By Charlotte Smith
Bladen County officials met at the Mac Campbell, Sr. Terminal Building in Elizabethtown on Thursday, March 21 from 10 a.m. until 3:30 p.m. Election costs, highway widening, Parks, county planning, economic development, beaver management, board policies and procedures, diversity, inclusion and the county budget were some items on the Bladen County Board of Commissioners’ meeting agenda.
The Special Election costs for Bladen County were announced at the meeting. The estimated costs are to be around 54,000 dollars according to Bladen County Elections Interim Director, Valeria McKoy. Early voting will be April 24th to May 10th. The Primary election will be May 14th. The General Election will be held in September. There will be 13 candidates in the 9th District race according to the report from McKoy.
Grant Pait with Parks & Recreation gave a report on improvements to the county Park, other community parks and the batting cages in Bladenboro. He suggested selling advertising or local coupons to raise money for the county’s Parks and Recreation.
The NC87, R-2561 widening project purpose and needs were discussed by Greg Burns, Division 6 Engineer. The widening improvements along NC 87 from US 74-76 in Columbus County to Elizabethtown Bypass in Bladen County are needed to provide regional connectivity. It’s an important route for Fort Bragg according to Burns. A portion of NC 87 within the study area will operate at or above capacity in the design year 2035 according to Burns’ report. He went over the Strategic Transportation Investments Law (STI) and House Bill 817 – NC General Staute Chapter 136 Article 14B which defines the funding plan.
The Commissioners were in favor of the widening project and in the past sent letters to show their support. Greg Martin, Bladen County Manager did explain the traffic has to show the need for the widening. The officials said they would continue to support the widening plan.
Negitive reports were brought to the elected officials about the possibility of Broadband service throughout Bladen County.
“I’m usually optimistic but on this issues I’m very pessimistic,” Chuck Heustess, Director of Economic Development admitted about Broadband service throughout the county.

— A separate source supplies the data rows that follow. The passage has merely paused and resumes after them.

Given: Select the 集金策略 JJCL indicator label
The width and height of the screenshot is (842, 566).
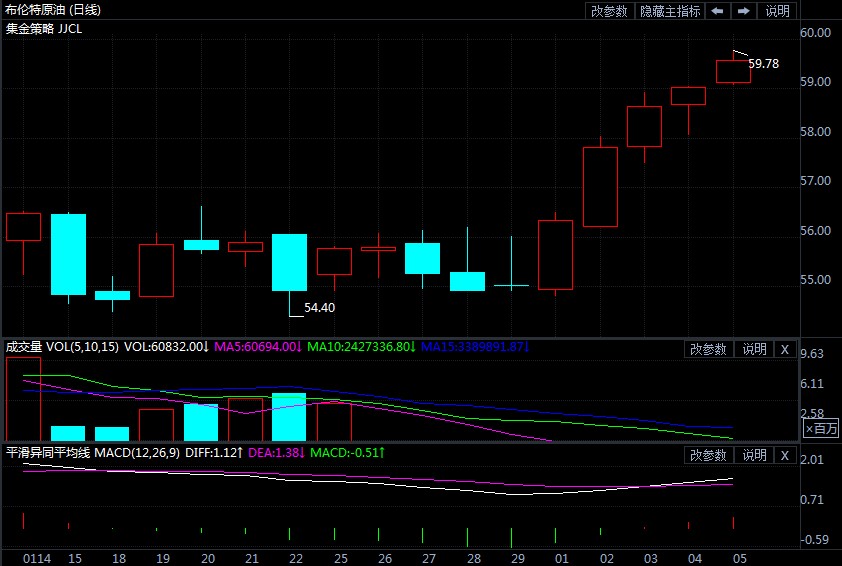Looking at the screenshot, I should pos(44,29).
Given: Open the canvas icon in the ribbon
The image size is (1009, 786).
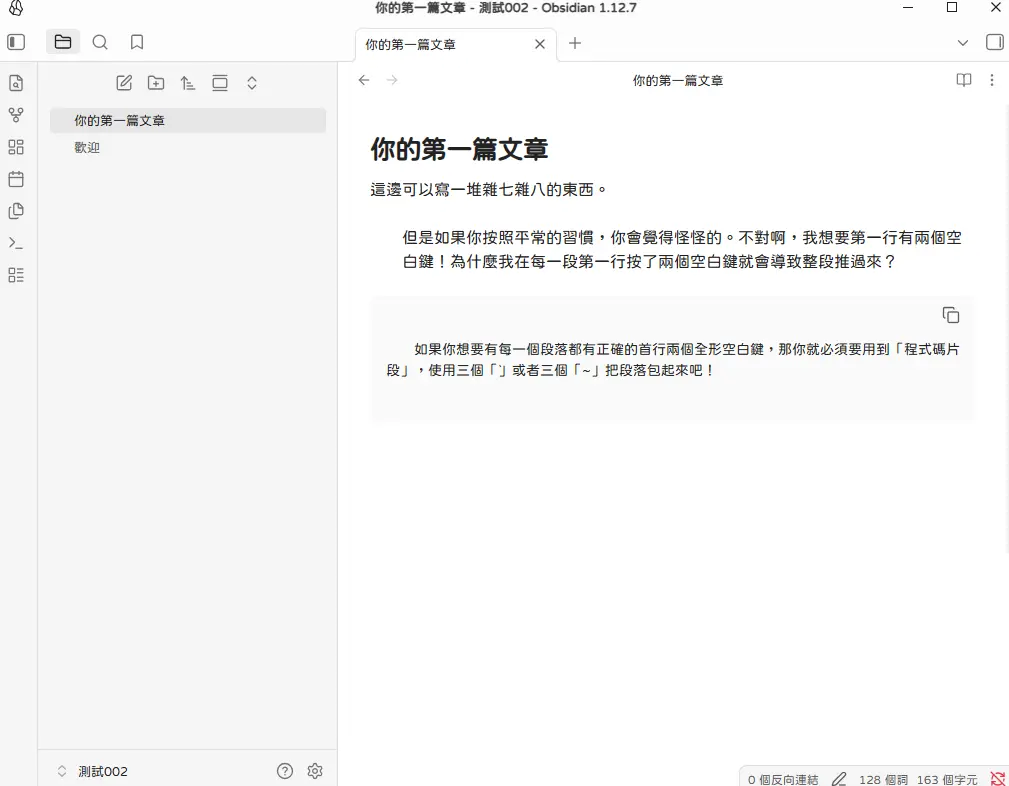Looking at the screenshot, I should (x=15, y=147).
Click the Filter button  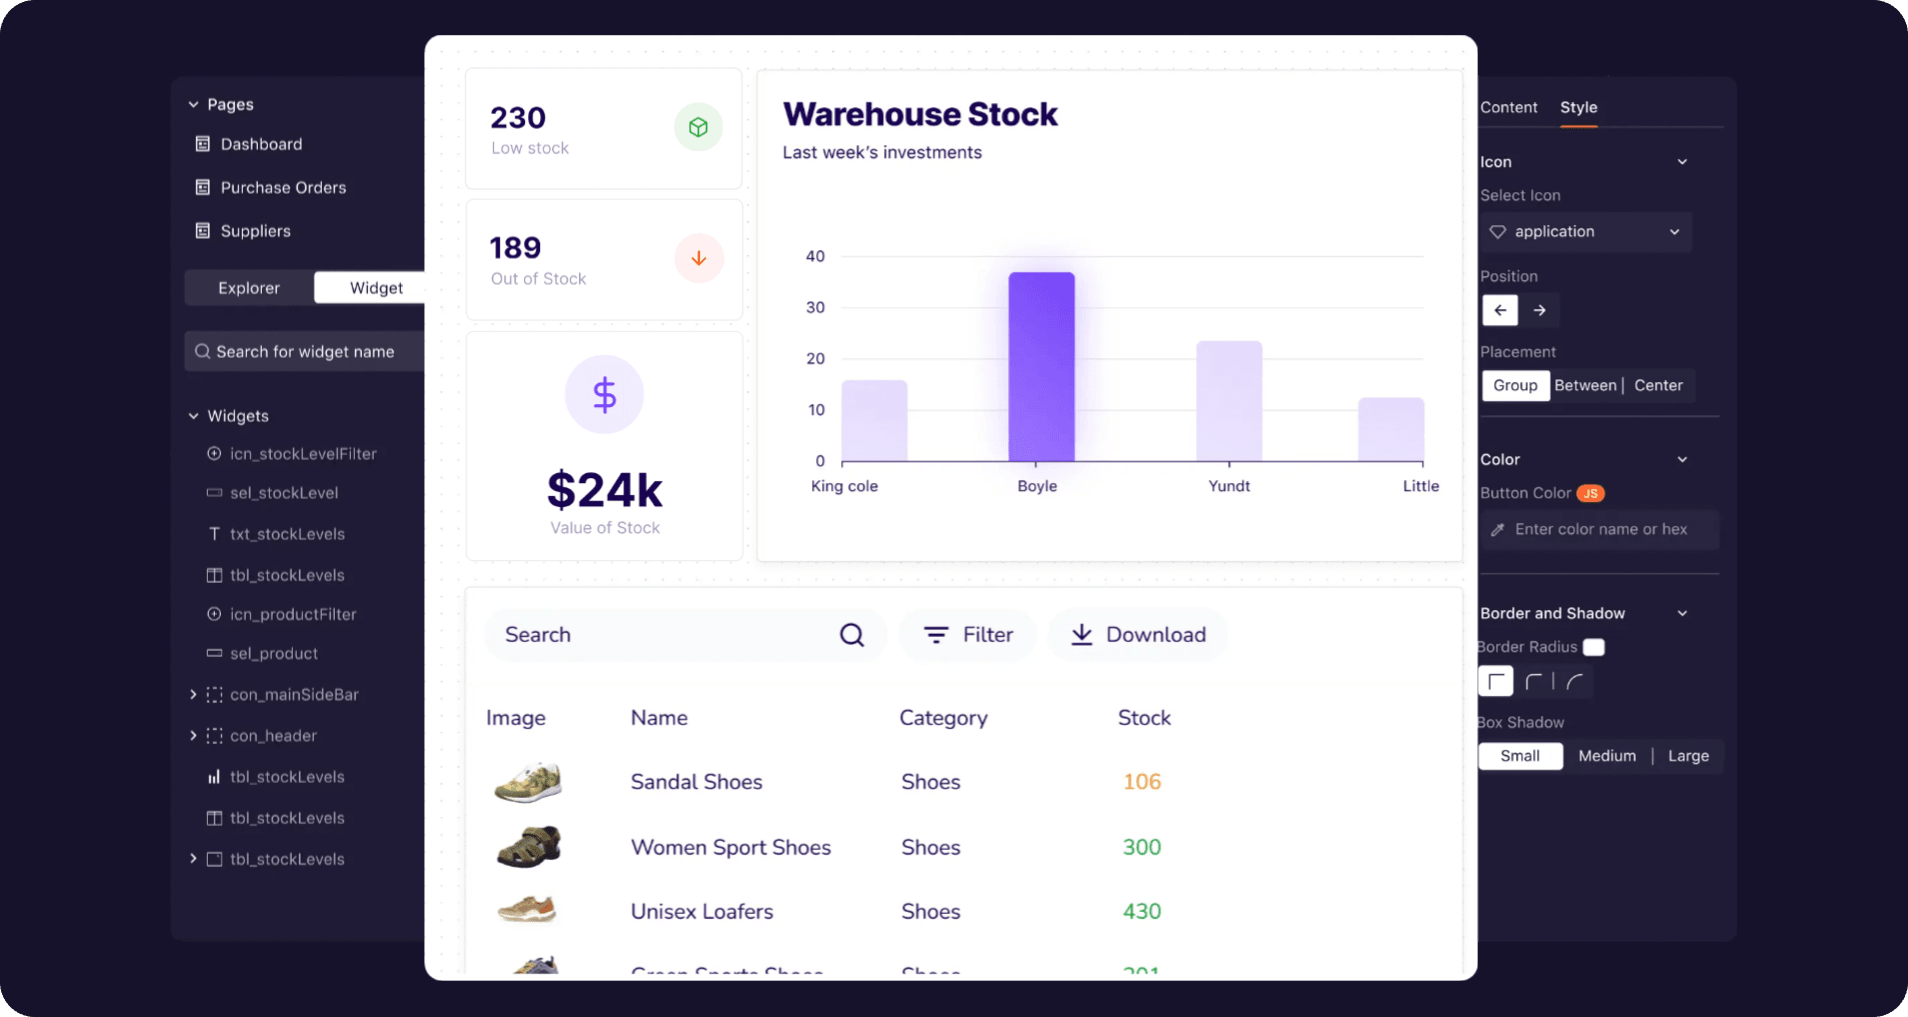tap(967, 635)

“The infrastructure is so expenses. It’s not affordable,” Heustess added.
“Gov. Cooper put the money out there,” Commissioner Dr. Ophelia Munn-Goins pointed out. “Isn’t there some grant funding we could apply for to help with the costs,” Dr. Munn-Goins asked.
“We may not have enough providers,” said Greg Martin, Bladen County Manager.
Pearson County has it, Commissioner Arthur Bullock interjected. Bullock and Commissioner Michael Cogdell suggested the Commissioners look into how that county obtained broadband services.
“It’s a bigger thing than I have an answer for, I’m clueless,” Heustess continued, “but what I do want to bring up is the possibility to establish a broadband services committee.” He said the committee could include County employee Robin Hewett, a member from Four County, Start Telephone and other representatives in those type industries.”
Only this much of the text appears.